James annuisce. «Ma appunto. Molla la vecchia e ficcati la nuova, Harry. Dammi retta»
«Peccato che la nuova sia un po' minorenne e alquanto una mia alunna», ribatto, sentendomi sempre più aggrovigliato in una situazione senza soluzioni o vie di fuga. «Oltre ad essere fermamente convinta di essere innamorata di me»
«Perché, tu non lo sei di lei?»
«Will-», mi acciglio, incapace di credere che mi abbia davvero domandato una cosa del genere. «Ha diciassette anni! Anche se mi fossi innamorato di lei, cosa potrei aspettarmi da una relazione a lungo termine? Perché è questo ciò che sto cercando- una relazione stabile, con un futuro certo e- dei bambini, un matrimonio-»
«Tutte cose che Chelsea- tua coetanea- ti ha dato, non è così?», mi interrompe James, con voce pungente e volutamente sarcastica. «È inutile che fai quella faccia. Chelsea ha trentatré anni, è persino più grande di te- e tuttavia non ha mai accennato a queste belle cose che ti aspetti dal tuo futuro»
«Forse ora è pronta, chi lo sa?»
«E tu faresti davvero un figlio con una donna che non ami?».
Non posso fare altro che chiudere la bocca e rimanere in silenzio, perché la risposta mi sembra alquanto implicita.
Ad ogni modo, quella domanda mi continua a perseguitare per tutto il resto della serata, mentre finisco la mia birra per poi esco a fumarmi l'ultima sigaretta del pacchetto.
Prima di tornare a casa devo ricordarmi di passare a prenderne uno nuovo.
Saluto i ragazzi, spengo il mozzicone nel posacenere e mi incammino a sguardo basso verso la macchina, la testa comincia a farmi male a causa di tutti i punti di domanda e gli interrogativi che quella semplice frase ha contribuito a sollevare nella mia mente.
Perché no che non ci si può accasare e metter su famiglia con una donna che non ami più, ma se faccio un rapido calcolo sulle probabilità di perdere la testa per un'altra donna, possibilmente della mia età, non sposata, senza prole e con le mie stesse prerogative sul futuro, di sicuro non c'è speranza che i miei piani vengano a compiersi tanto presto.

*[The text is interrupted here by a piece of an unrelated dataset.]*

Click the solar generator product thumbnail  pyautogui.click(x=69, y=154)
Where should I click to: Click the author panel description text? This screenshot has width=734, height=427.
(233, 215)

E io ho trentadue anni- voglio dire, non ho più quel che si dice ancora tutta la vita davanti.
A parte loro due, la maggior parte dei miei coetanei è sposata, con figli di tre o quattro anni e io nel frattempo cosa ho concluso? Un bel niente. Sto con una donna che non amo, che mi ha ferito a morte dopo otto anni di relazione durante i quali avevo cominciato a fare piani per il nostro futuro insieme, per poi ritrovarmi con il cuore distrutto e mille progetti calpestati e mandati a farsi fottere. E come se ciò non bastasse- ho sviluppato un interesse morboso e moralmente sbagliato nei confronti di una mia alunna diciassettenne.

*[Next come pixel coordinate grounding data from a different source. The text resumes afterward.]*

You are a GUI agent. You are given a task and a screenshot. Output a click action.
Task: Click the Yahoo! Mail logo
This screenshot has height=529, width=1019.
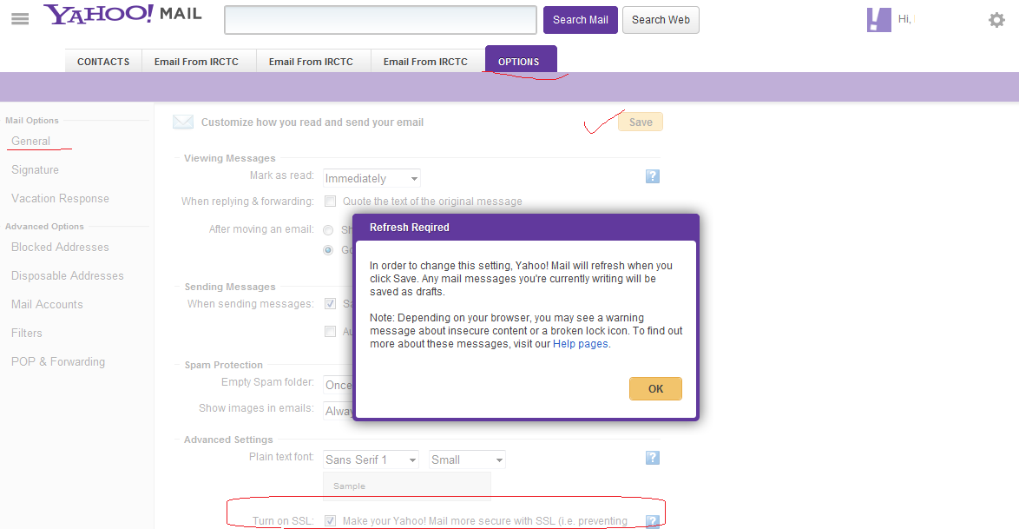[123, 14]
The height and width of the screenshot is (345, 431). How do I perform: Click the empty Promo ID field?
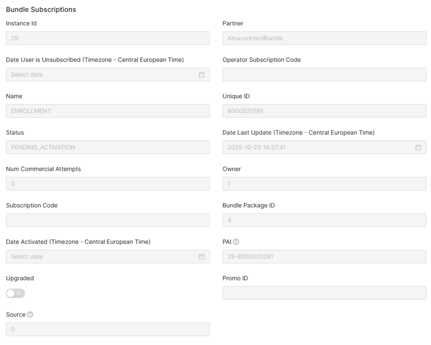coord(324,293)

Non va granché bene come quadro generale.
«Pronto», prendo la telefonata, pescando il pacchetto di sigarette dalla macchinetta automatica.
Chelsea mi chiede dove sono.
«Te l'ho detto- ero al bar con Will e James. Arrivo», rispondo piatto.
La sua voce mi suona stizzita e spero- anzi, mi auguro per lei che non abbia intenzione di farmi qualche scenata non appena entro in casa.
Non sarebbe il momento migliore per chiudermi spalle al muro.